══ DATASET RECORDS ══

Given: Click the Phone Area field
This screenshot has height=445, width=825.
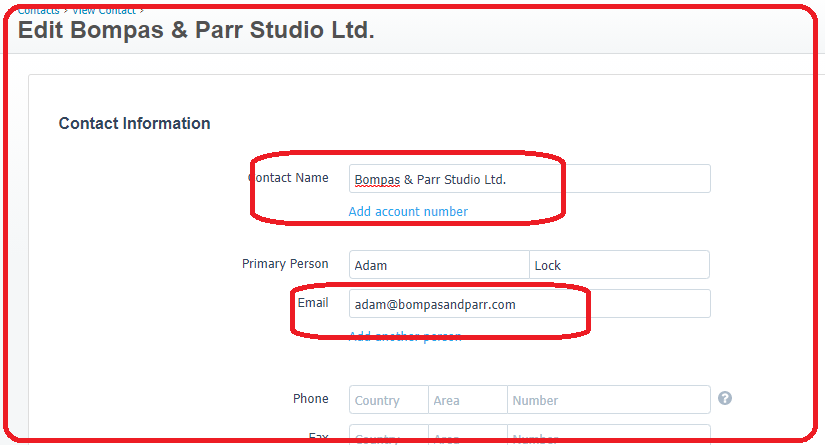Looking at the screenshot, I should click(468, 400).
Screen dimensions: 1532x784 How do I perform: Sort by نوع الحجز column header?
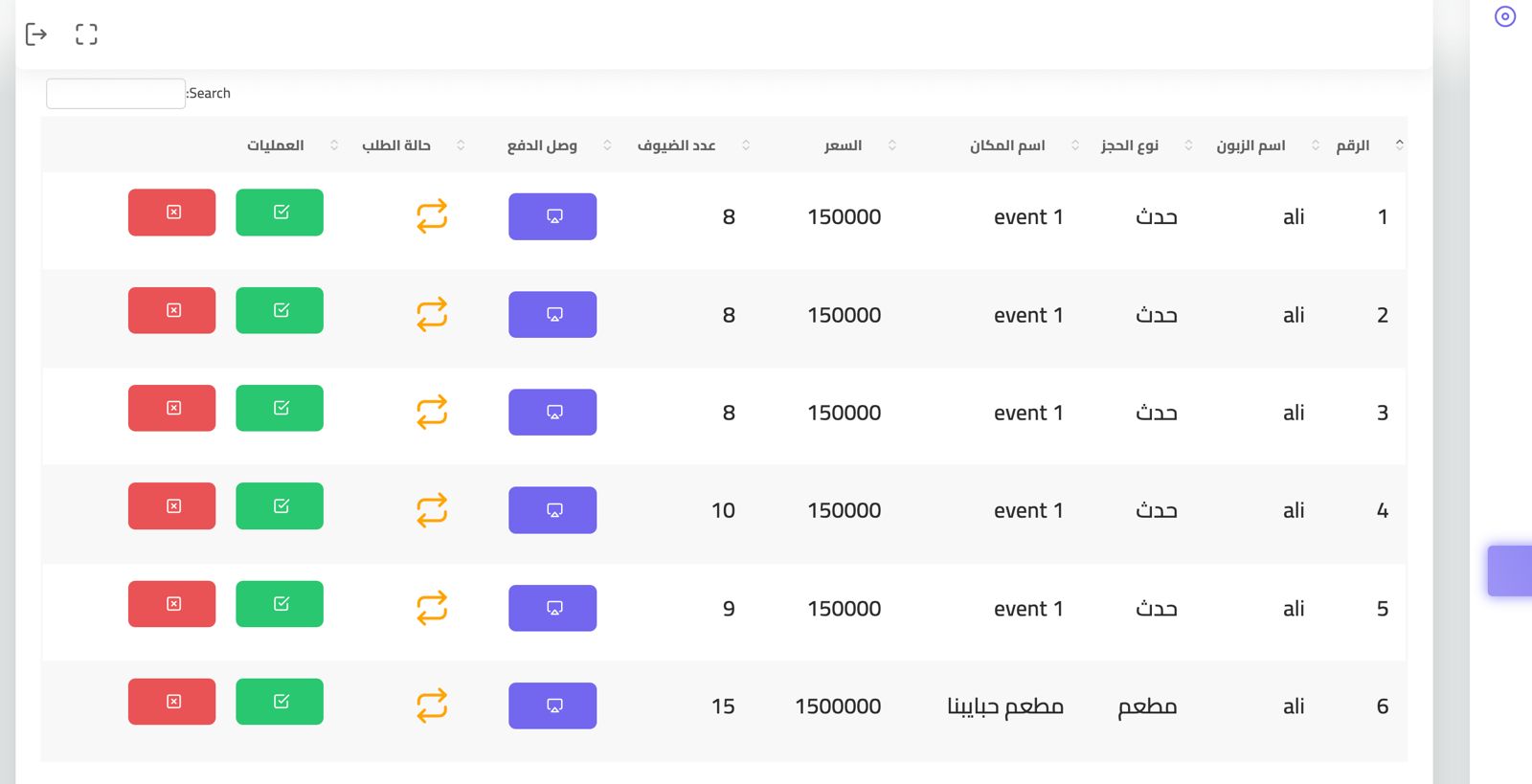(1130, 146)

═══
══ DATASET RECORDS ══

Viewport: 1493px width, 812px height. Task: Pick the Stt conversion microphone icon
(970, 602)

═══
══ DATASET RECORDS ══

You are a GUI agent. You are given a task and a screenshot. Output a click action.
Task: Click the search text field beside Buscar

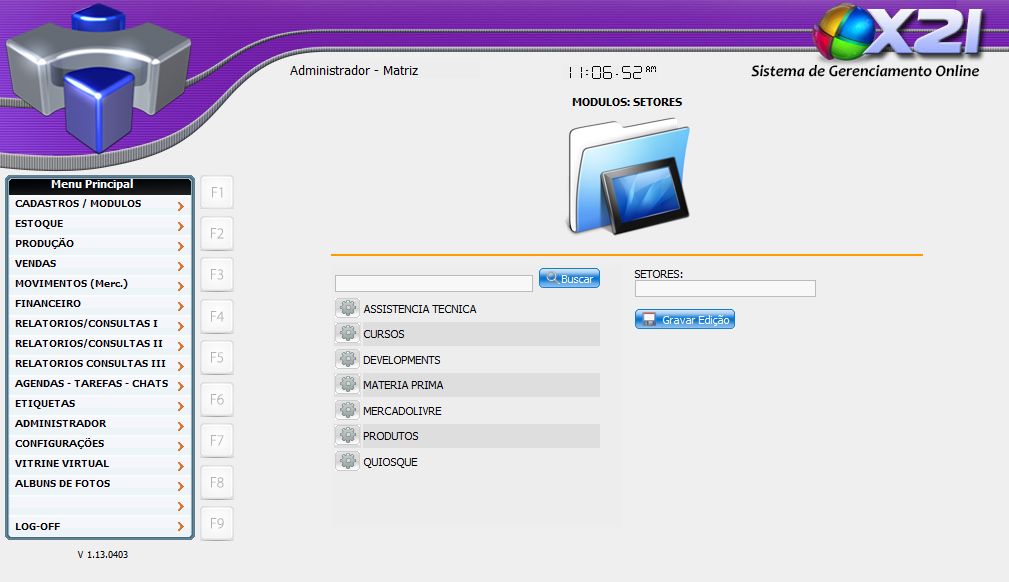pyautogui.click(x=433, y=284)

═══

SHORT PROBLEM: Arrange everything from the line containing "You are a GUI" down to the line containing "pyautogui.click(x=433, y=284)" as a two-column CSV with the columns instruction and response. Put one request per row, with each field quoted and any line breaks replaced by spaces, and leave the pictures out.

EXERCISE OUTPUT:
instruction,response
"You are a GUI agent. You are given a task and a screenshot. Output a click action. Task: Click the search text field beside Buscar","pyautogui.click(x=433, y=284)"